Instruction
Write out these lines unchanged, starting with the line containing "You are a computer-use agent. Screen dimensions: 711x600" and going on through the line containing "Thumbs down the", both included.

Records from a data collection

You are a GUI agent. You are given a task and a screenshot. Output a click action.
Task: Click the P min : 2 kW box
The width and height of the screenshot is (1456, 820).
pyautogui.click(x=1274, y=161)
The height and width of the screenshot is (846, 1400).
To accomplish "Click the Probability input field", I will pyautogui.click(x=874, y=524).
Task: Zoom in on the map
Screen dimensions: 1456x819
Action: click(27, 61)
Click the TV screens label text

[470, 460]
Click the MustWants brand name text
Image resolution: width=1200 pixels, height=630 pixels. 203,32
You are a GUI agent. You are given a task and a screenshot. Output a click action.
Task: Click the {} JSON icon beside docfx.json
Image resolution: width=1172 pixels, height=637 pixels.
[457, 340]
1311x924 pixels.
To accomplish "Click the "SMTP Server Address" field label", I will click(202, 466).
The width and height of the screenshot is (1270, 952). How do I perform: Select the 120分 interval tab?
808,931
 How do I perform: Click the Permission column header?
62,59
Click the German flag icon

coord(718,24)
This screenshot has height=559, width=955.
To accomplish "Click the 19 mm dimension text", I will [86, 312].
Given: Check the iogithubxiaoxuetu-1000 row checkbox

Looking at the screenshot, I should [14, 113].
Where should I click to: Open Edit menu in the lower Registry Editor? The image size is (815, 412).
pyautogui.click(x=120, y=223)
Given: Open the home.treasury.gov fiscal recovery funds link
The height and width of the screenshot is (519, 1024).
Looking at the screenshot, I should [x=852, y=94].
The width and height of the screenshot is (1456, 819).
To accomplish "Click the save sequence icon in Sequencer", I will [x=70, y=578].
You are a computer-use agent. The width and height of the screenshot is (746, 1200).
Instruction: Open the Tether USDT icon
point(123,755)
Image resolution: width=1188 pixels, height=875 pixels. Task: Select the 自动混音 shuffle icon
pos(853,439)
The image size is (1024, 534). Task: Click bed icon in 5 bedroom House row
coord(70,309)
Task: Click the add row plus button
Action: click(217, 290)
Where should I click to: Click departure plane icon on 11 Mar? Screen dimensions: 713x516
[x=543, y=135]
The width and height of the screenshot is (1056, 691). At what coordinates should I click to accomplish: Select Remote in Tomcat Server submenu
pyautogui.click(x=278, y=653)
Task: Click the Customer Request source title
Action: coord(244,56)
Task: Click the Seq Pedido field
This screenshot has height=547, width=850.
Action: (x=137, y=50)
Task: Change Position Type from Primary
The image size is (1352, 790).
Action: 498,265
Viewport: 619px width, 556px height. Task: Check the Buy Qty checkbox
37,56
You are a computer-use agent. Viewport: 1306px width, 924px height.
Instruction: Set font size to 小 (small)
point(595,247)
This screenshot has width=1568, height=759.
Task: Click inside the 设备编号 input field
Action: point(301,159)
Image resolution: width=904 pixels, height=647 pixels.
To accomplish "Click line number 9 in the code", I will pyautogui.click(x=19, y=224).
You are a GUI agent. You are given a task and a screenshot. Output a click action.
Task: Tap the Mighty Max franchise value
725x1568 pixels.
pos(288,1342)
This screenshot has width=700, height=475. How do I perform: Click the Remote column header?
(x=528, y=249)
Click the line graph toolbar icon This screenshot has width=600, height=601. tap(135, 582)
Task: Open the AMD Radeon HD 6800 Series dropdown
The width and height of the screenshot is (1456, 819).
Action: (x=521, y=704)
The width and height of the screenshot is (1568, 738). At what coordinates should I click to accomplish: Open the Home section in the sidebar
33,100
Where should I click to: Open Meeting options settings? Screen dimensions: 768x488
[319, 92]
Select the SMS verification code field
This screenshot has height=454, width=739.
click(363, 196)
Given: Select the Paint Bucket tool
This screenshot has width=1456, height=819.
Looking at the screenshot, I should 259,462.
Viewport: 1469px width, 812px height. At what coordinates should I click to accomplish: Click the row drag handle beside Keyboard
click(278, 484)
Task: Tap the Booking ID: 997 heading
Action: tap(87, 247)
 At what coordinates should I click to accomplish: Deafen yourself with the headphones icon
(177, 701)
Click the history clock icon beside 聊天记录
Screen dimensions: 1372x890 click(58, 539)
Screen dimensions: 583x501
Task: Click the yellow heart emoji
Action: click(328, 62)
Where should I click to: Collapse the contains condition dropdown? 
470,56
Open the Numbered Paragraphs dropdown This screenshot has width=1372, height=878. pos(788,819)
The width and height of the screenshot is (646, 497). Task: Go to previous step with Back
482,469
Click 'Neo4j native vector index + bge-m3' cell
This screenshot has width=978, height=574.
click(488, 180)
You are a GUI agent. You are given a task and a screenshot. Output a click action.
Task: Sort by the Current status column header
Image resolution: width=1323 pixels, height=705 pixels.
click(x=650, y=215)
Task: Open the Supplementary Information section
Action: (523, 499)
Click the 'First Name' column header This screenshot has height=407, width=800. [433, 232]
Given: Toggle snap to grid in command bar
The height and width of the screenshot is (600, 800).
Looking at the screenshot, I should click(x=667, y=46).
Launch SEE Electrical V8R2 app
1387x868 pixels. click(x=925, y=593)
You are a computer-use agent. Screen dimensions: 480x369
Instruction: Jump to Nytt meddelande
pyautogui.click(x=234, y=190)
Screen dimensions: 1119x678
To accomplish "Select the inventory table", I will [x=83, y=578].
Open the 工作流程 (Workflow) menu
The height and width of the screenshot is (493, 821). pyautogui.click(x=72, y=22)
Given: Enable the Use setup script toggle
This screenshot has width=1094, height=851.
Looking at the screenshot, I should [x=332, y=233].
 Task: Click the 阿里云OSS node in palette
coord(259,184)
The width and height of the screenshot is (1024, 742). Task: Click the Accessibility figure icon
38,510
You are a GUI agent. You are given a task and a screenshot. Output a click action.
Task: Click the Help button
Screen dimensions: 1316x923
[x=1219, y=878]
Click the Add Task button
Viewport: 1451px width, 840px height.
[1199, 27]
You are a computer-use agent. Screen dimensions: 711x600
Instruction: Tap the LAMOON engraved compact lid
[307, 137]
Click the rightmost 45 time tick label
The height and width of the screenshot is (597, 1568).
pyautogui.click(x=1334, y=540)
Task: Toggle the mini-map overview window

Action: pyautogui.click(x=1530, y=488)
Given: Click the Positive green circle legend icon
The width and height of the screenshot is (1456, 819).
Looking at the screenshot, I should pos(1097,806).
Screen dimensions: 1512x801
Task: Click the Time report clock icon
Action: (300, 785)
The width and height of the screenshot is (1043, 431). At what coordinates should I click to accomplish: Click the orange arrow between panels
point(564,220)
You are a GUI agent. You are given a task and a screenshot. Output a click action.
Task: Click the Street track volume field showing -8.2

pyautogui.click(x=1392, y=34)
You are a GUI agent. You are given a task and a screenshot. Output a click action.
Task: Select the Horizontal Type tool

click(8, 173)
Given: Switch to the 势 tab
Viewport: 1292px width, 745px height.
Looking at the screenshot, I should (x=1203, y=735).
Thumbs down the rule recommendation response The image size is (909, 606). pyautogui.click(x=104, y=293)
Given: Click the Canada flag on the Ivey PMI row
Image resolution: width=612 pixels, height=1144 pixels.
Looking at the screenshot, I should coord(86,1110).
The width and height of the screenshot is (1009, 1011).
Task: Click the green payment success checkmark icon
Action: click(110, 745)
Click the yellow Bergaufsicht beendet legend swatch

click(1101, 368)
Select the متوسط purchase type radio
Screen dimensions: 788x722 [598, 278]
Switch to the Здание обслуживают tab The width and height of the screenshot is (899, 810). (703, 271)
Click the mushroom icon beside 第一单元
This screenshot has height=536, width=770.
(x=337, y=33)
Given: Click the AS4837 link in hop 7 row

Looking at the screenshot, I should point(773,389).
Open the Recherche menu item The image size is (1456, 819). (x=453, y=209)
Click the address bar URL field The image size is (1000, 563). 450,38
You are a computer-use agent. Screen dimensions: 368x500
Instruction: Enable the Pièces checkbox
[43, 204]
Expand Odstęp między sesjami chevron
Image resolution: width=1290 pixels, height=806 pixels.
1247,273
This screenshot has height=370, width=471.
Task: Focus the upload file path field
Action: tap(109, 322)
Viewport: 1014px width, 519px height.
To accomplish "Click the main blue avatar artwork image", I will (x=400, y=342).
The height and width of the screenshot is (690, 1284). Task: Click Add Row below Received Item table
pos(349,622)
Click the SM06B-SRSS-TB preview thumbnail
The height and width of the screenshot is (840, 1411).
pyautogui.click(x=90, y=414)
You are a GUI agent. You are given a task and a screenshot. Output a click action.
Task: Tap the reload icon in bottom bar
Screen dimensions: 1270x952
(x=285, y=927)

Response to the task
You are a computer-use agent. Screen dimensions: 711x600
Instruction: Tap the LAMOON engraved compact lid
[307, 137]
Click the rightmost 45 time tick label
The height and width of the screenshot is (597, 1568).
pyautogui.click(x=1334, y=540)
Task: Toggle the mini-map overview window

Action: pyautogui.click(x=1530, y=488)
Given: Click the Positive green circle legend icon
The width and height of the screenshot is (1456, 819).
Looking at the screenshot, I should pos(1097,806).
Screen dimensions: 1512x801
Task: Click the Time report clock icon
Action: (300, 785)
The width and height of the screenshot is (1043, 431). At what coordinates should I click to accomplish: Click the orange arrow between panels
point(564,220)
You are a GUI agent. You are given a task and a screenshot. Output a click action.
Task: Click the Street track volume field showing -8.2

pyautogui.click(x=1392, y=34)
You are a GUI agent. You are given a task and a screenshot. Output a click action.
Task: Select the Horizontal Type tool

click(8, 173)
Given: Switch to the 势 tab
Viewport: 1292px width, 745px height.
Looking at the screenshot, I should (x=1203, y=735).
Thumbs down the rule recommendation response The image size is (909, 606). pyautogui.click(x=104, y=293)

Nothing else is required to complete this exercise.